The opinions in this commentary are those of Dan Murphy, a veteran journalist and commentator.

Resource management has never been part of American exceptionalism — except perhaps in the jaw-dropping extent of how past generations squandered the natural wealth that existed for millennia in pre-Columbian history.

Whether it was the slashing-and-burning of native forests to grow cotton and tobacco, the near-extermination of the once-mighty bison herds or the relentless whaling and fishing that decimated marine mammal populations and the fishery stocks on which they depended, it’s fair to say that exploitation, rather than stewardship, is how this country’s natural resources have been “utilized.”

For example: Back in the early 1970s, I was working on a reforestation crew. Our job was to trudge through the overgrown brush and around the stumps in logged-off areas planting tree seedlings. Where the units had been logged off some years ago, it wasn’t unusual to have to scramble over Douglas fir logs that were six or even eight feet in diameter.

The trees had been felled, the branches sawn off and the logs bucked into 16- or 18-foot lengths … and there they were lying on the forest floor, often still mostly intact even after a decade or two of molding away in the relentless rain that created the Northwest’s towering forests.

I remember asking the Forest Service inspector on one such site, why did all those logs get left behind? He replied nonchalantly, “Oh, they probably had checks (cracks) or pitch rings, so they weren’t worth hauling out.”

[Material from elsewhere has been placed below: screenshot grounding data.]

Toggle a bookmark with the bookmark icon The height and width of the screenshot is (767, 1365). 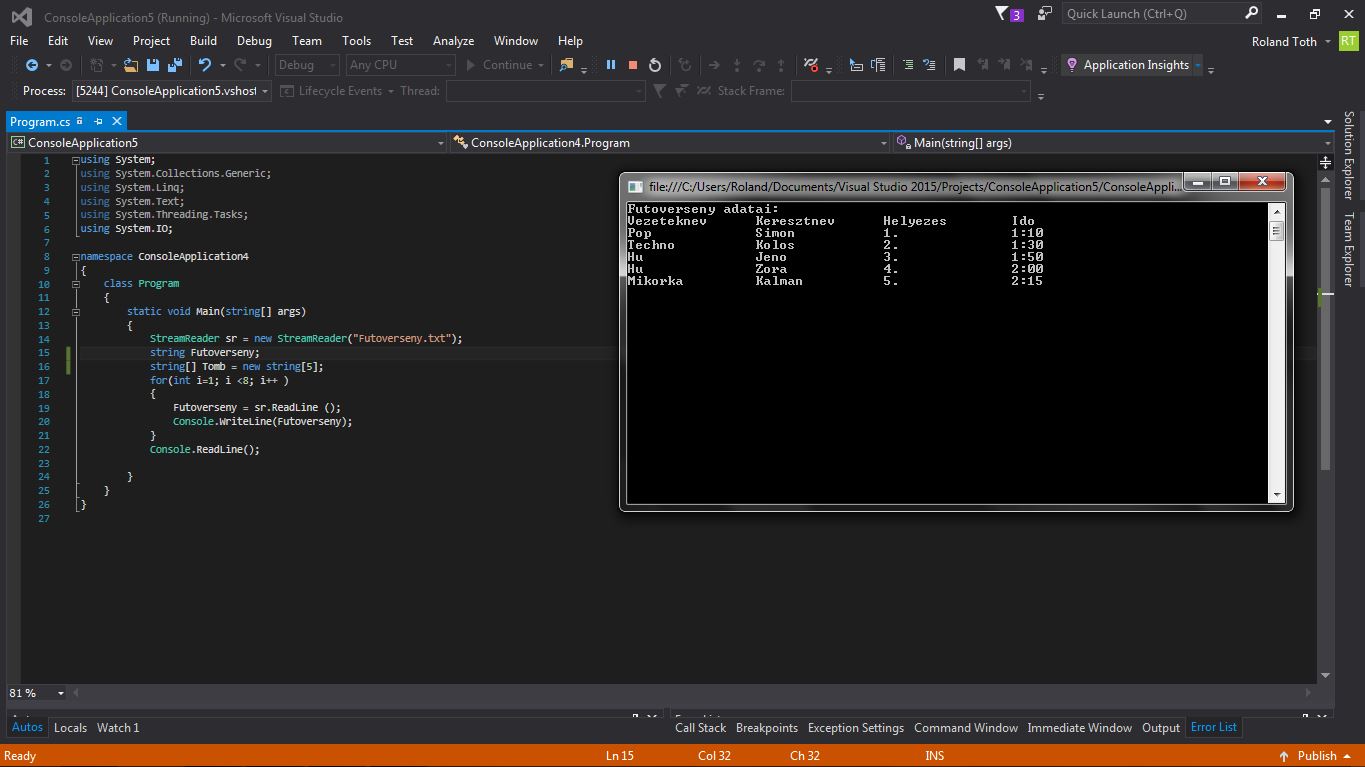click(959, 65)
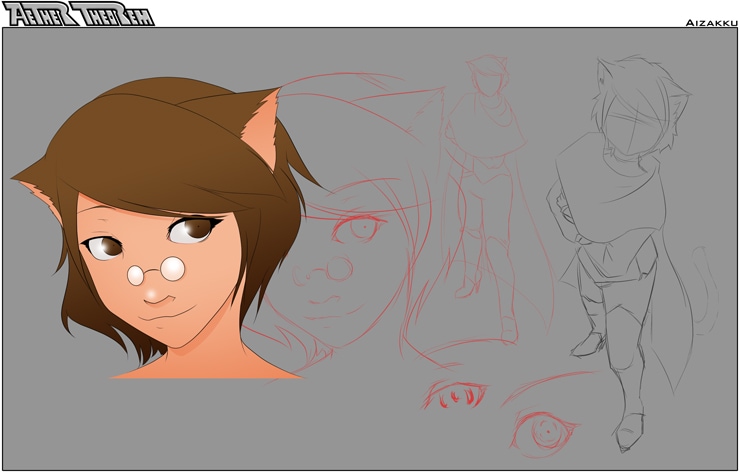Click the red sketch face's eye

pos(360,228)
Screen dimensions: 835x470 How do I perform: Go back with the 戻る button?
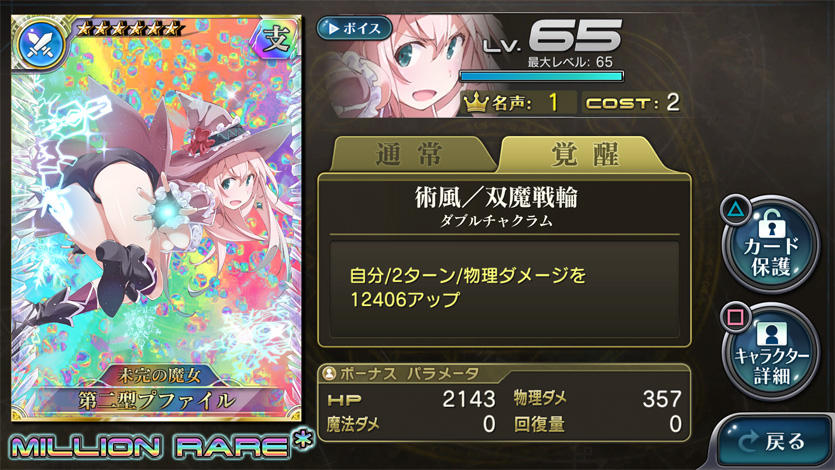click(772, 442)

That was my introduction to a mindset, so prevalent in the past, that now seems unfathomable: That people would consider America’s natural resources to be so abundant as to be virtually unlimited. That there was no need to consider conservation or worry about judicious management. That harvesting, extraction or exploitation, no matter how egregious, wasn’t an issue, because our resources couldn’t possibly be depleted.

Until they were.

Whale of a tale

Which brings us to the present.

People’s perceptions about natural resources specifically, and the larger ecosystem in general, have evolved significantly in the last 40 years, largely as a consequence of how ruthlessly we’ve exploited both over the centuries. That evolution has impacted how we regard wildlife and thus the relationship of people to the entire animal kingdom.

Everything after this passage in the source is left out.